A guide to the Terracotta Army
Let me start with a little bit of history. In the second century BCE, the first emperor of China, 13-year-old Qin Shi Huang, was afraid of death. So afraid, that as soon as he was enthroned, he started building his own mausoleum. The following 36 years, over 500.000 Chinese laborers worked on the mausoleum and an army of roughly estimated 8.000 soldiers and horses to protect the emperor in his afterlife against ‘the eternity of death’. The Terracotta Army was born.
The Terracotta Warriors and Horses were divided in legions between terracotta walls, covered with wooden beams, mats and earth. In 1974, local farmers digging a water well discovered what would turn out to be the largest pottery figurine group ever found in China. After years of excavations, the necropolis still holds many secrets.

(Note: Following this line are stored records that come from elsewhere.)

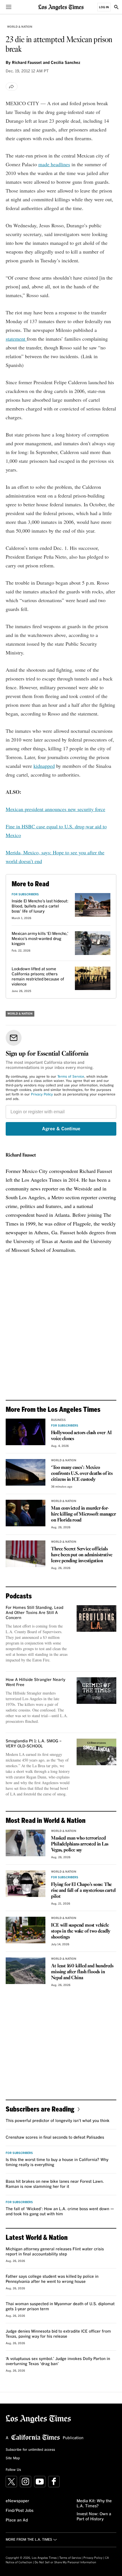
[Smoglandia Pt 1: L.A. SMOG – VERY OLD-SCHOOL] (96, 1752)
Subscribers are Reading (40, 2109)
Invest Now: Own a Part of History (94, 2516)
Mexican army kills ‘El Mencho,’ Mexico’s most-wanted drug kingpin (40, 939)
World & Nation (19, 26)
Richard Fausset (21, 1155)
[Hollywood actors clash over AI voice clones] (25, 1432)
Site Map (13, 2458)
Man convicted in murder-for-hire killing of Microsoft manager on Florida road (83, 1514)
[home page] (61, 7)
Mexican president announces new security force (55, 809)
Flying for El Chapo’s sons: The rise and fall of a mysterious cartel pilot (83, 1890)
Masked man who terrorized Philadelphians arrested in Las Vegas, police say (79, 1844)
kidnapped (44, 765)
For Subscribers (25, 894)
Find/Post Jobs (19, 2511)
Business (58, 1420)
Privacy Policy (42, 1094)
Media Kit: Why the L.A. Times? (94, 2503)
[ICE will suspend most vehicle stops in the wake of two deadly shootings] (25, 1930)
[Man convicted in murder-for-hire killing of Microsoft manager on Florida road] (25, 1513)
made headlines (54, 164)
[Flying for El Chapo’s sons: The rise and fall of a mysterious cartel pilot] (25, 1883)
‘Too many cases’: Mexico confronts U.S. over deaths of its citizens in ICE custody (81, 1473)
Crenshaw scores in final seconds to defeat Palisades (55, 2138)
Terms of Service (70, 1077)
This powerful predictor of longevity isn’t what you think (58, 2121)
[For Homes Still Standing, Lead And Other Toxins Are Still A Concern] (96, 1618)
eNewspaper (17, 2501)
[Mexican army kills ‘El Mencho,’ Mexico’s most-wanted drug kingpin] (92, 943)
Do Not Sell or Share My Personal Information (65, 2562)
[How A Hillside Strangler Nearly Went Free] (96, 1690)
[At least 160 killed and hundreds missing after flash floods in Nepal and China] (25, 1970)
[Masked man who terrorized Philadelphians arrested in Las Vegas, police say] (25, 1843)
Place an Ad (17, 2520)
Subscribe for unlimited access (30, 2450)
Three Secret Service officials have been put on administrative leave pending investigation (81, 1555)
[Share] (12, 86)
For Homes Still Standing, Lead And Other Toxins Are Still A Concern (34, 1613)
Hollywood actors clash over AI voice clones (81, 1435)
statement (16, 338)
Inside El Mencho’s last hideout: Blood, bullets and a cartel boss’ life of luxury (40, 906)
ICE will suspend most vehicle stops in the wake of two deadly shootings (80, 1931)
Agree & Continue (61, 1129)
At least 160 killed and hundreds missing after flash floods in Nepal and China (82, 1972)
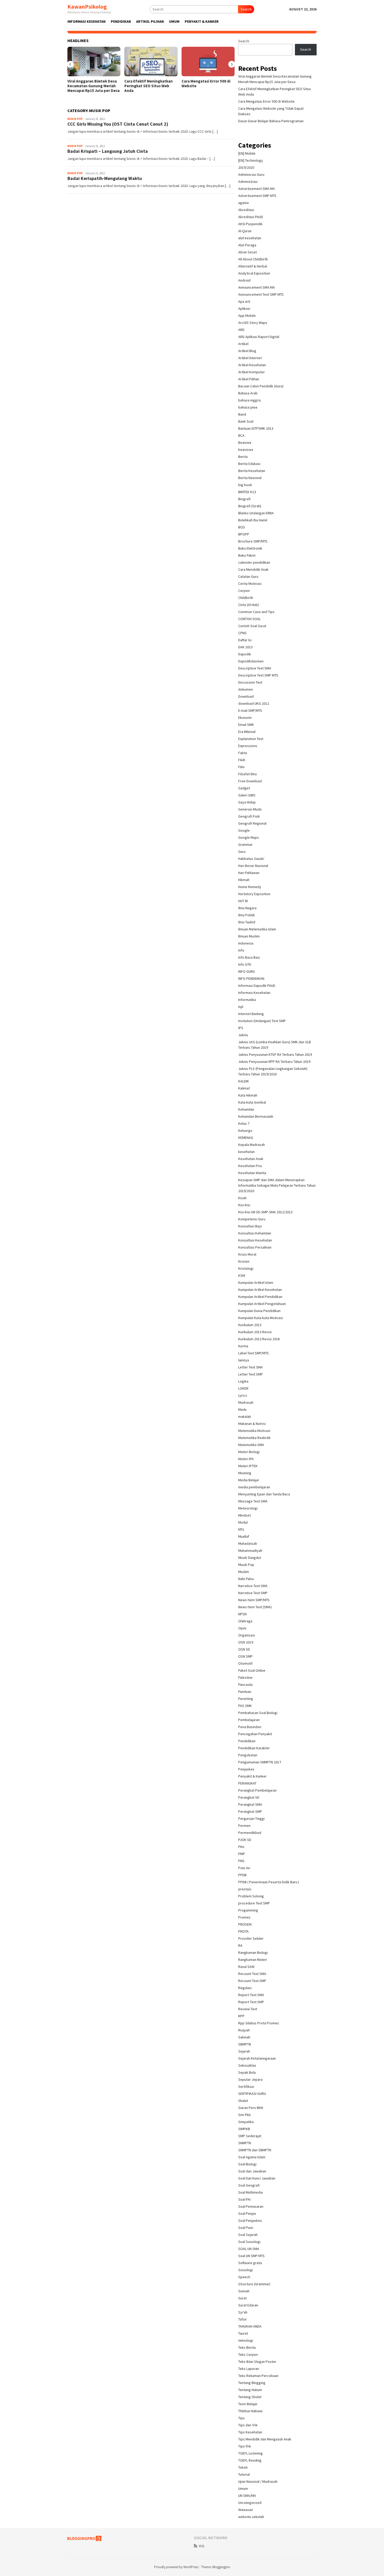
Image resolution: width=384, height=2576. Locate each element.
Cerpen (244, 590)
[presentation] (70, 64)
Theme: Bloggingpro (215, 2567)
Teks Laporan (248, 2368)
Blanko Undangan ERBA (256, 513)
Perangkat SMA (250, 1804)
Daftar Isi (245, 640)
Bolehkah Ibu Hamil (252, 520)
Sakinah (244, 2037)
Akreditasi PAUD (250, 216)
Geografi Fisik (249, 816)
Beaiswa (244, 442)
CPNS (242, 633)
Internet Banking (251, 1013)
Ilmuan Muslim (249, 936)
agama (243, 202)
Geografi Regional (252, 823)
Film (241, 767)
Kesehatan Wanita (252, 1172)
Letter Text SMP (250, 1374)
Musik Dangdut (249, 1557)
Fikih (241, 759)
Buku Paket (246, 555)
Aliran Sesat (247, 252)
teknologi (245, 2340)
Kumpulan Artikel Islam (255, 1282)
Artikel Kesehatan (252, 365)
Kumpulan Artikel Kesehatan (260, 1289)
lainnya (243, 1360)
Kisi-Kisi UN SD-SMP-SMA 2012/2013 (265, 1212)
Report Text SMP (251, 2002)
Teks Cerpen (248, 2354)
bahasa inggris (249, 400)
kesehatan (246, 1151)
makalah (244, 1416)
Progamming (248, 1910)
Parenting (245, 1698)
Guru (242, 851)
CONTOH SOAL (249, 618)
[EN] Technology (250, 160)
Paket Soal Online (251, 1670)
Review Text (247, 2009)
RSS (201, 2546)
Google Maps (248, 837)
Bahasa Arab (248, 393)
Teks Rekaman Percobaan (258, 2375)
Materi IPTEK (248, 1466)
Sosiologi (245, 2270)
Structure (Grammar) (254, 2284)
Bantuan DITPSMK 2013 (255, 428)
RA (240, 1945)
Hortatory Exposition (254, 893)
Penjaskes (246, 1769)
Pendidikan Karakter (254, 1748)
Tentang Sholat (249, 2396)
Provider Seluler (251, 1938)
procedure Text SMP (254, 1903)
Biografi (244, 499)
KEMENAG (245, 1137)
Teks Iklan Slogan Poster (257, 2361)
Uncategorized (249, 2502)
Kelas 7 (243, 1123)
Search (246, 9)
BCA (241, 435)
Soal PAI (244, 2199)
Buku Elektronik (250, 548)
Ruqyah (244, 2030)
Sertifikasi (246, 2086)
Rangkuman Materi (252, 1959)
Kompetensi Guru (251, 1219)
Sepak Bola (247, 2072)
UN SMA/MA (247, 2495)
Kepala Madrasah (251, 1144)
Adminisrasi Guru (251, 174)
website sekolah (251, 2516)
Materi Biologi (249, 1451)
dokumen (245, 689)
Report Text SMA (251, 1994)
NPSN (242, 1614)
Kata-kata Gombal (252, 1102)
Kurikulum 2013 (249, 1324)
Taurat (243, 2333)
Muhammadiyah (250, 1550)
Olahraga (245, 1621)
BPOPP (243, 534)
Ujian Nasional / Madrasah (257, 2481)
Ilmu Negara (247, 908)
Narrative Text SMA (252, 1585)
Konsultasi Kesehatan (255, 1240)
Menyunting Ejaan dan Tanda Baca (264, 1494)
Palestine (245, 1677)
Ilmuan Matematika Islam (257, 929)
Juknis (243, 1035)
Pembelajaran (249, 1719)
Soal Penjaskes (250, 2220)
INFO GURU (246, 971)
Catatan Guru (248, 576)
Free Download (250, 781)
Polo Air (244, 1868)
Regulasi (245, 1987)
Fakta (242, 752)
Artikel (243, 343)
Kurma (243, 1346)
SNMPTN (244, 2143)
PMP (241, 1853)
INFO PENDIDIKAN (251, 978)
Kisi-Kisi (244, 1205)
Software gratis (250, 2262)
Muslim (243, 1571)
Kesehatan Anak (250, 1158)
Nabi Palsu (246, 1578)
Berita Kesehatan (251, 470)
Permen (244, 1825)
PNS (241, 1860)
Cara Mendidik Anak (253, 569)
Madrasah (245, 1402)
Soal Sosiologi (249, 2241)
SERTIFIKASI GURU (252, 2093)
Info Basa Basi (249, 957)
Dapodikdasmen (251, 661)
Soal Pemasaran (250, 2206)
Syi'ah (242, 2312)
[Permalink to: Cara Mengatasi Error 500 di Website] (208, 62)
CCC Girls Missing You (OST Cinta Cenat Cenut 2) (117, 124)
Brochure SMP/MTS (252, 541)
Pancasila (245, 1684)
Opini (242, 1628)
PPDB (242, 1875)
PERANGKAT (247, 1783)
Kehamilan (246, 1109)
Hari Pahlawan (248, 872)
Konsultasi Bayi (250, 1226)
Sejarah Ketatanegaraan (257, 2058)
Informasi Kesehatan (254, 992)
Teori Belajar (248, 2404)
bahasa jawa (247, 407)
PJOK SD (244, 1839)
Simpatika (246, 2121)
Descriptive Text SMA (254, 668)
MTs (241, 1529)
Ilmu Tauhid (246, 922)
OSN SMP (245, 1656)
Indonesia (245, 943)
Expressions (247, 745)
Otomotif (245, 1663)
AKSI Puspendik (250, 224)
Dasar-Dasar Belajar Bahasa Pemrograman (271, 121)
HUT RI (243, 901)
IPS (240, 1027)
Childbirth (245, 597)
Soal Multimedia (250, 2192)
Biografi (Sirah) (249, 506)
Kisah (242, 1198)
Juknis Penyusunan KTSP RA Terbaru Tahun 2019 (275, 1054)
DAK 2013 (245, 647)
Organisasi (246, 1635)
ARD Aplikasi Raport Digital (258, 336)
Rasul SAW (246, 1966)
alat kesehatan (249, 238)
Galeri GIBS (246, 795)
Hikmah (243, 879)
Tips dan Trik (248, 2425)
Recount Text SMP (252, 1980)
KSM (241, 1275)
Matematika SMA (251, 1444)
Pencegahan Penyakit (255, 1734)
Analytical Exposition (254, 273)
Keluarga (245, 1130)
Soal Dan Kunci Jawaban (256, 2178)
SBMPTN (244, 2044)
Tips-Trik (244, 2446)
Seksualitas (247, 2065)
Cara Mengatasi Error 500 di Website (206, 83)
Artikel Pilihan (248, 379)
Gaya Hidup (247, 802)
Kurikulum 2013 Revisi (255, 1332)
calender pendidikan (254, 562)
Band (242, 414)
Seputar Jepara (250, 2079)
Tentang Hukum (250, 2389)
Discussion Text (250, 682)
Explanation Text (250, 738)
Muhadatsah (247, 1543)
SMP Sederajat (249, 2136)
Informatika (247, 999)
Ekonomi (245, 717)
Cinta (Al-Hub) (248, 604)
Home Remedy (249, 886)
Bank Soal (245, 421)
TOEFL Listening (250, 2453)
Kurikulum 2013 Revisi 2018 (259, 1339)
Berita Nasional (249, 477)
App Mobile (247, 315)
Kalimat (244, 1088)
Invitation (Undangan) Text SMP (262, 1020)
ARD (241, 329)
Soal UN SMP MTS (251, 2255)
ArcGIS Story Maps (252, 322)
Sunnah (243, 2291)
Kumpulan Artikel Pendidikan (260, 1296)
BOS (241, 527)
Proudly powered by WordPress (176, 2567)
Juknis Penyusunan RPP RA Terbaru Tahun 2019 (274, 1061)
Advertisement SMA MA (256, 188)
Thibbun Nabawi (250, 2411)
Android (244, 280)
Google (244, 830)
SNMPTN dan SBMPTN (254, 2150)
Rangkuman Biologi (253, 1952)
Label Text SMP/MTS (253, 1353)
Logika (243, 1381)
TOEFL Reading (249, 2460)
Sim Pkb (244, 2114)
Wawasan (245, 2509)
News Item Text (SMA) (255, 1607)
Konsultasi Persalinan (254, 1247)
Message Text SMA (252, 1501)
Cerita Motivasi (249, 583)
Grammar (245, 844)
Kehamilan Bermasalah (255, 1116)
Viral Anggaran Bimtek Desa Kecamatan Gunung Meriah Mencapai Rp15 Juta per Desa (93, 86)
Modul (243, 1522)
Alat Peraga (247, 245)
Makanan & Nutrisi (252, 1423)
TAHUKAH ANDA (249, 2326)
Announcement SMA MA (256, 287)
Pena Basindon (249, 1726)
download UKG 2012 (253, 703)
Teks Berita (247, 2347)
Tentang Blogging (251, 2382)
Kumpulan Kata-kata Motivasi (260, 1317)
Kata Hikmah (247, 1095)
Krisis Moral (247, 1254)
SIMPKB (244, 2128)
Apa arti (244, 301)
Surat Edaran (248, 2305)
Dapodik (244, 654)
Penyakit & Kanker (252, 1776)
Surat (242, 2298)
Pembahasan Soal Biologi (257, 1712)
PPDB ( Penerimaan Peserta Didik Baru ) (268, 1882)
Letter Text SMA (250, 1367)
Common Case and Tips (256, 611)
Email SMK (246, 724)
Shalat (243, 2100)
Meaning (244, 1473)
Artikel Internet (250, 357)
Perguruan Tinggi (251, 1818)
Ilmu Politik (246, 915)
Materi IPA (246, 1458)
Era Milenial (246, 731)
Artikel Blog (247, 350)
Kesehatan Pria (250, 1165)
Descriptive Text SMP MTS (258, 675)
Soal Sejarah (248, 2234)
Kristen (243, 1261)
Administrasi (248, 181)
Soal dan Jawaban (252, 2171)
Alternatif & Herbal (252, 266)
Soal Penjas (247, 2213)
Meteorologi (248, 1508)
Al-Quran (245, 231)
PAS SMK (245, 1705)
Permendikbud (249, 1832)
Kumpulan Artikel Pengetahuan (262, 1303)
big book (245, 484)
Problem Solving (251, 1896)
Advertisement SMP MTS (257, 195)
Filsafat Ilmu (247, 774)
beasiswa (245, 449)
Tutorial (244, 2474)
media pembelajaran (254, 1487)
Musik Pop (75, 119)
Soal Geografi (249, 2185)
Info (241, 950)
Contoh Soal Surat (252, 625)
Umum (243, 2488)
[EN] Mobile (246, 153)
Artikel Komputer (251, 372)
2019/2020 (246, 167)
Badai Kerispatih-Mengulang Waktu (104, 178)
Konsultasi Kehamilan (254, 1233)
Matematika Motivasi (254, 1430)
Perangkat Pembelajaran (257, 1790)
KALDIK (243, 1081)
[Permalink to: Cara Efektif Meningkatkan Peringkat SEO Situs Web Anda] (150, 62)
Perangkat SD (248, 1797)
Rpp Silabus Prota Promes (258, 2023)
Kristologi (245, 1268)
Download (246, 696)
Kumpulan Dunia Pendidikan (259, 1310)
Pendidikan (246, 1741)
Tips (241, 2418)
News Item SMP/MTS (254, 1600)
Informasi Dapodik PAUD (256, 985)
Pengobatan (247, 1755)
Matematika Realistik (254, 1437)
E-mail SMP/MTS (250, 710)
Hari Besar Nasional (253, 865)
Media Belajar (248, 1480)
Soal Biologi (247, 2164)
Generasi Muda (249, 809)
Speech (244, 2277)
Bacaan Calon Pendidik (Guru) (260, 386)
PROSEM (245, 1924)
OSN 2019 (245, 1642)
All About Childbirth (253, 259)
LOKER (243, 1388)
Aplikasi (244, 308)
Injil (240, 1006)
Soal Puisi (245, 2227)
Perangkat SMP (250, 1811)
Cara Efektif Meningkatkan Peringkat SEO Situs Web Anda (148, 86)
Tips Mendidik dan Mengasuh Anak (264, 2439)
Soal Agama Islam (251, 2157)
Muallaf (243, 1536)
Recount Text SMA (252, 1973)
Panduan (244, 1691)
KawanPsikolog (87, 6)
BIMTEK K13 (247, 491)
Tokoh (243, 2467)
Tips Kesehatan (250, 2432)
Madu (242, 1409)
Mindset (244, 1515)
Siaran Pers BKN (250, 2107)
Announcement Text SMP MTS (261, 294)
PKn (241, 1846)
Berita (243, 456)
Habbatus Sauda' (251, 858)
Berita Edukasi (249, 463)
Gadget (244, 788)
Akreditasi (246, 209)
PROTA (243, 1931)
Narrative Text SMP (252, 1592)
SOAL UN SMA (248, 2248)
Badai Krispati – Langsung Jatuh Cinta (107, 151)
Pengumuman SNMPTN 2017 (259, 1762)
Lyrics (242, 1395)
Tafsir (242, 2319)
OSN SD (244, 1649)
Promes (244, 1917)
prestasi (244, 1889)
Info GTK (244, 964)
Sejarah (244, 2051)
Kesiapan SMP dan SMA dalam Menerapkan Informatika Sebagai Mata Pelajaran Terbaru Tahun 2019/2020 (277, 1185)
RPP (241, 2016)
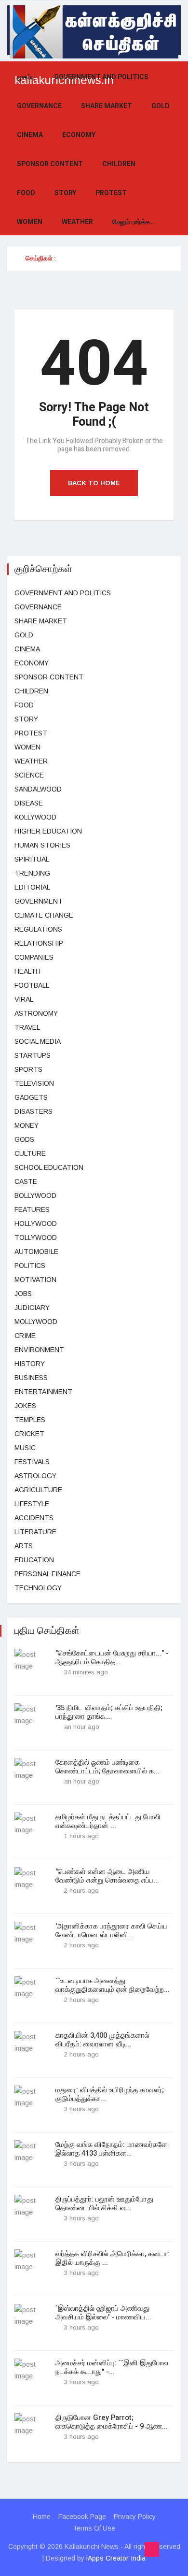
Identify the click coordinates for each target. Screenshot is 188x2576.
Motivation (35, 1279)
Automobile (36, 1251)
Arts (23, 1546)
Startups (32, 1055)
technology (38, 1588)
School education (48, 1167)
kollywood (35, 817)
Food (26, 193)
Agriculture (38, 1490)
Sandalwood (38, 789)
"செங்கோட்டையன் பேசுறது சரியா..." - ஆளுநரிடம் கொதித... (112, 1657)
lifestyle (31, 1504)
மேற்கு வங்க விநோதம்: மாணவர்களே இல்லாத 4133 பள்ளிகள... (111, 2149)
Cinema (30, 135)
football (31, 985)
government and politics (101, 77)
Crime (25, 1335)
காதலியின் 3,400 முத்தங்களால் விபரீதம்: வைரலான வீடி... (102, 2039)
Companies (34, 957)
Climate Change (43, 915)
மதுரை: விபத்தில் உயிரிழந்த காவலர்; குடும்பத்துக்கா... (109, 2094)
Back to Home (94, 483)
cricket (29, 1434)
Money (26, 1125)
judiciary (32, 1307)
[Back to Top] (152, 2549)
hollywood (35, 1223)
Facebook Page (82, 2516)
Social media (37, 1041)
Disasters (33, 1111)
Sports (28, 1069)
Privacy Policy (135, 2516)
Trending (32, 873)
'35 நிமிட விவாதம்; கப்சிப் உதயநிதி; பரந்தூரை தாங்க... (108, 1712)
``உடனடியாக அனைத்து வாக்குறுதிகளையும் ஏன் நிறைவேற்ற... (112, 1985)
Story (65, 193)
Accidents (34, 1518)
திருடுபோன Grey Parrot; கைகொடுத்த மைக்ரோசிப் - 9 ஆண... (111, 2422)
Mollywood (35, 1321)
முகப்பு (26, 77)
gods (24, 1139)
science (29, 775)
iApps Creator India (116, 2558)
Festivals (32, 1462)
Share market (106, 106)
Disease (28, 803)
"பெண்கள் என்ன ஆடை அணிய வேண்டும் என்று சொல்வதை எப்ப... (107, 1875)
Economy (78, 135)
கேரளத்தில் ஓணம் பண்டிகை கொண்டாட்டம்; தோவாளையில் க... (107, 1766)
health (27, 971)
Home (42, 2516)
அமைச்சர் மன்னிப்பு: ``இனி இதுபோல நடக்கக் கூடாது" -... (111, 2367)
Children (118, 164)
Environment (39, 1349)
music (25, 1448)
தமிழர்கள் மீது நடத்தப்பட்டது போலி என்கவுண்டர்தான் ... (108, 1821)
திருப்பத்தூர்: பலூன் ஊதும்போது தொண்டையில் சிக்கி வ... (104, 2203)
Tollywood (35, 1237)
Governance (39, 106)
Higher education (48, 831)
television (34, 1083)
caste (25, 1181)
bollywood (35, 1195)
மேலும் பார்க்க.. (133, 222)
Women (29, 222)
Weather (77, 222)
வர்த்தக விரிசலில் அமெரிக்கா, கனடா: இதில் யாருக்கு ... (112, 2258)
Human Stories (42, 845)
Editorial (32, 887)
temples (29, 1420)
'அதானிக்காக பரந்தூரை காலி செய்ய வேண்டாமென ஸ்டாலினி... (111, 1930)
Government (38, 901)
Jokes (25, 1406)
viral (23, 999)
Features (32, 1209)
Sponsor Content (50, 164)
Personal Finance (47, 1574)
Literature (35, 1532)
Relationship (38, 943)
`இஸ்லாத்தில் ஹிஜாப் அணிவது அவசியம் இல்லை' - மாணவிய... (103, 2312)
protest (111, 193)
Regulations (38, 929)
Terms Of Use (94, 2528)
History (29, 1363)
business (31, 1378)
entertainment (43, 1392)
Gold (160, 106)
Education (34, 1560)
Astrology (35, 1476)
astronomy (36, 1013)
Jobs (23, 1293)
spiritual (31, 859)
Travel (27, 1027)
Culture (30, 1153)
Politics (29, 1265)
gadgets (31, 1097)
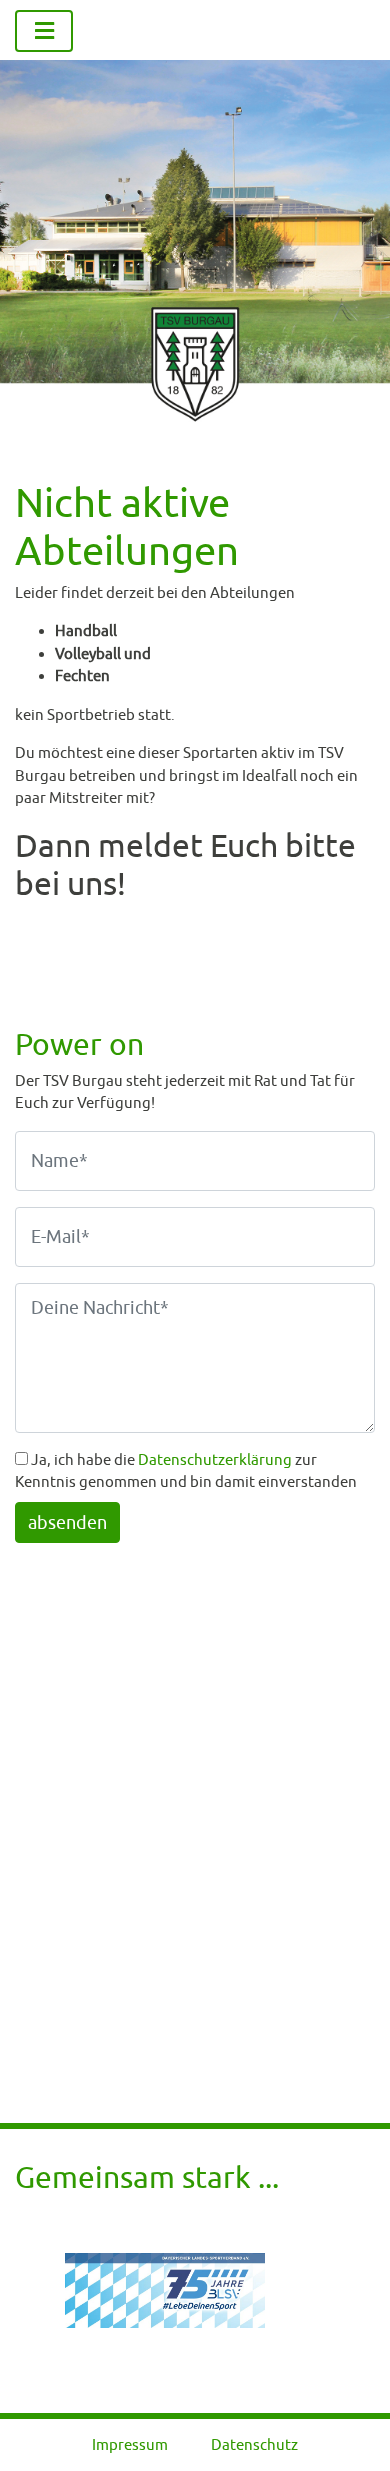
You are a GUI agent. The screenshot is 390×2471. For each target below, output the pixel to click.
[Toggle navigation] (44, 31)
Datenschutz (254, 2444)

The gigantic museum is almost as impressive as the Army itself. Start your visit with the exhibition hall (at the right side of the site), continue with pit 2 and pit 3 and end with the crème de la crème, pit 1. Pit 1 is the biggest: 230m long and 62m wide, containing more than 6.000 figures.
Getting there and away
You don’t need to book a daytrip to the Terracotta Army with a travel agency; you can perfectly do it on your own. In Xian, you can take the public bus, outside the city walls at the main train station. You pay on the bus itself. It is a one-hour single trip. When we were there, it was bus 306, the 7th stop, for 7 yuan – not sure if that’s still the case, but your ho(s)tel staff will be happy to help.
Experts say that the impressive Terracotta Army will disappear in a couple of years, as it is exposed to light, oxygen, and other external factors, so you better hurry up to get there!
What do you think, would you like to see the Army?